→ Work instructions
(a) Rewrite the critique of Mosler's view of deficits and savings from "I offer a few" to "on Fraud 6)", changing "private lending" to "bank lending".
(b) Summarize the critique of Mosler's view of deficits and savings in two sentences.
(c) Pick up the critique of Mosler's view of deficits and savings after its last sentence and keep writing.

→ Source document
╔══
My first complaint with this section is the characterization that the deficit equals increased monetary savings (p. 42). I grant that when people purchase such securities they are putting aside those resources, so those purchases represent savings, but it is a mistake to conclude that there is an increase in savings because of this. The dollars put into US government securities would have been put elsewhere if the government had not been selling low-risk bonds (full faith and credit and all that, guaranteed by taxes and inflation) - elsewhere such as investment into productive enterprises, or spending on consumer goods and services.
I offer a few challenges to the discussion surrounding the numbered points (p 43-44):
a) firstly is the failure to acknowledge that the same sort of money flow arrangement does not also happen with private lending, which comes back to my prior objection that Mosler ignores the unseen - that which would have been done with those same resources had the government not entered the market. It is obvious that any money that is loaned out is eventually spent by the recipient, which of course becomes income and possible savings or further spending. However it is a mistake to mix up the originating circumstances - there can be no original loan except of what has been previously saved, i.e. held back from consumption (more on this point in my post on Fraud 6)
╚══
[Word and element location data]
╔══
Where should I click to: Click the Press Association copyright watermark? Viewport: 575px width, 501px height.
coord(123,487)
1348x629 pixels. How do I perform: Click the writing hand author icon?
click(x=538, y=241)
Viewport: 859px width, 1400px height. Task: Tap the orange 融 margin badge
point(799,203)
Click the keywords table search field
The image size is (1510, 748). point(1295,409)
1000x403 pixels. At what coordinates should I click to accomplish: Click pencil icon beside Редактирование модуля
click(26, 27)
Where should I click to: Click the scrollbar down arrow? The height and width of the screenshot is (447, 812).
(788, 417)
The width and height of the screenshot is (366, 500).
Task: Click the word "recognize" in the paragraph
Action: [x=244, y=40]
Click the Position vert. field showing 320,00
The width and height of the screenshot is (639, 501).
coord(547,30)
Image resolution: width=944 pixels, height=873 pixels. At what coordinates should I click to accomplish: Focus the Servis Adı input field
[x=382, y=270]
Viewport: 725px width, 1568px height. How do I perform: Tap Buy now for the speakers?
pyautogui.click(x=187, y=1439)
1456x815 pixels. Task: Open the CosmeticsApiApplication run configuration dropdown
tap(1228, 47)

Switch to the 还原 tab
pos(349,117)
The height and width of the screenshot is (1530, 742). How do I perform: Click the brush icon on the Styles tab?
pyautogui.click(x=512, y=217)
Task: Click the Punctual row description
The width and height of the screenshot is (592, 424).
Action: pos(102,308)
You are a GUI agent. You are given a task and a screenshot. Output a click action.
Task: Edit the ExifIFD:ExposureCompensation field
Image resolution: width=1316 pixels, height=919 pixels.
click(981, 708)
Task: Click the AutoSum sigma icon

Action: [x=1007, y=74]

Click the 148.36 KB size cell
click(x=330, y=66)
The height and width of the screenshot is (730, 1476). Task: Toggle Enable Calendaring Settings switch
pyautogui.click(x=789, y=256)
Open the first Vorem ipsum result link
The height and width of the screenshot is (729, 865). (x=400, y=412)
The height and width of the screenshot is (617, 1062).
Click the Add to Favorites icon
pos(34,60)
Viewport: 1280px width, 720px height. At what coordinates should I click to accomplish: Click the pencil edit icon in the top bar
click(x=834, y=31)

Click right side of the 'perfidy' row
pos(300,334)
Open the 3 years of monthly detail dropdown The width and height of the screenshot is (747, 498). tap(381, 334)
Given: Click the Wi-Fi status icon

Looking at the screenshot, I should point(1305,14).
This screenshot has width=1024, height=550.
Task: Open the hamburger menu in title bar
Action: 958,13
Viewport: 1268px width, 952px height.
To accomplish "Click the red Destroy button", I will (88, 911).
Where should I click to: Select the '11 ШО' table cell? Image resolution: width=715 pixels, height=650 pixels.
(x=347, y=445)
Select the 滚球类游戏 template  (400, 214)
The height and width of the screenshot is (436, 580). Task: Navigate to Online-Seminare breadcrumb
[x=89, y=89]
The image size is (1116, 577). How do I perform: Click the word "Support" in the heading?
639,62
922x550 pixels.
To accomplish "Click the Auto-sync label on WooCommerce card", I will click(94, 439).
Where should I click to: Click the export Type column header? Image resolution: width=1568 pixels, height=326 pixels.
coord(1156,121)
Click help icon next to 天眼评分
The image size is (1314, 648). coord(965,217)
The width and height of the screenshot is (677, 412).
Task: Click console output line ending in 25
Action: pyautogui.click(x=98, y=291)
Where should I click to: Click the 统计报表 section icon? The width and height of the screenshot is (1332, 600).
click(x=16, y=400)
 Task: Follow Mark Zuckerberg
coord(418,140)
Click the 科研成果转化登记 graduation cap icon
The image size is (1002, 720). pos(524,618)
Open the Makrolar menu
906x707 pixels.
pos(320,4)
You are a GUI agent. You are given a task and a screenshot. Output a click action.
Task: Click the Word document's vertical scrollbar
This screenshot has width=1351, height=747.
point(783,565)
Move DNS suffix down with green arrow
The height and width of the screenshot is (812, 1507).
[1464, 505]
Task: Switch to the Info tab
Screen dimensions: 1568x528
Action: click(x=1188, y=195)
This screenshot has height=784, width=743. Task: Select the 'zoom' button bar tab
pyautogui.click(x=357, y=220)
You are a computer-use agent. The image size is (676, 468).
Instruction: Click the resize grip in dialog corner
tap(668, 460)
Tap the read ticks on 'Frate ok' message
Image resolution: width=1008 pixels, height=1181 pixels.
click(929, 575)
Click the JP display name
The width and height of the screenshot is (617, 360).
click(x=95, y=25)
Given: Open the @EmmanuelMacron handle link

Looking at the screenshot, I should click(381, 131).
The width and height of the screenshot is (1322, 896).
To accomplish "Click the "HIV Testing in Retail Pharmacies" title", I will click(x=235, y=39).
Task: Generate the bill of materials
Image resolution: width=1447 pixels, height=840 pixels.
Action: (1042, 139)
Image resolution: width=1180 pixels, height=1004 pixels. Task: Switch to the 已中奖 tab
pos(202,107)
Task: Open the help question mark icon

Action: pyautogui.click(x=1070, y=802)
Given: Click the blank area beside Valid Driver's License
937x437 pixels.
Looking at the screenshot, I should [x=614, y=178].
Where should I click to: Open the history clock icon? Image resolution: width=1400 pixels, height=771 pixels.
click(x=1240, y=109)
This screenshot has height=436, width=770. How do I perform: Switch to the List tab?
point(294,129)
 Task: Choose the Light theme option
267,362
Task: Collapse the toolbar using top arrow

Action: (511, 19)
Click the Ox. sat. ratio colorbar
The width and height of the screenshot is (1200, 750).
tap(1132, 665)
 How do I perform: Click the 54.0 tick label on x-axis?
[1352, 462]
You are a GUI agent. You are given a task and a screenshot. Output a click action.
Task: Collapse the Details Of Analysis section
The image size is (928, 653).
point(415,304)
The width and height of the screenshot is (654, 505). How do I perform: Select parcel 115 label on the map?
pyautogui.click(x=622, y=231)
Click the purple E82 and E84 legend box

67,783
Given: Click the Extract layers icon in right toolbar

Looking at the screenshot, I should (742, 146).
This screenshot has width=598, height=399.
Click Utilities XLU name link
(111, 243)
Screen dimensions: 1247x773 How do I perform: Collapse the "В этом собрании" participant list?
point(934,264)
╚══
→ Results of the exercise
(a)
I offer a few challenges to the discussion surrounding the numbered points (p 43-44):
a) firstly is the failure to acknowledge that the same sort of money flow arrangement does not also happen with bank lending, which comes back to my prior objection that Mosler ignores the unseen - that which would have been done with those same resources had the government not entered the market. It is obvious that any money that is loaned out is eventually spent by the recipient, which of course becomes income and possible savings or further spending. However it is a mistake to mix up the originating circumstances - there can be no original loan except of what has been previously saved, i.e. held back from consumption (more on this point in my post on Fraud 6)

(b) The critique rejects the claim that the deficit equals increased monetary savings, arguing that dollars put into US government securities would otherwise have gone into productive enterprises or consumer spending. It also says the discussion ignores what would have been done with those resources had the government not entered the market, and that no original loan can exist except from what was previously saved.

(c)
b) next is failure to account for winners and losers in this situation. Time and again it is the politically connected banks who benefit from these arrangements, illustrated recently by the sweetheart deals that allow the likes of Goldman-Sachs to buy those financial instruments at next to nothing and sell them immediately at a profit (here is a January 2011 description in the NYT). National Affairs (Jason Thomas, Fall 2010) put it this way:
The banks had an additional motive for buying federal debt. As a result of the credit crisis and the flagging economy, the rate at which banks lend to one another hovered near 0.25% for much of 2009, while ten-year Treasury notes yielded 3.5%. This meant that banks could borrow from other banks cheaply, and then use that money to buy Treasury securities, which would earn them more than 3% in net interest income. The ability to obtain such wide margins without the assumption of much credit risk obviously increased the appeal of Treasury securities.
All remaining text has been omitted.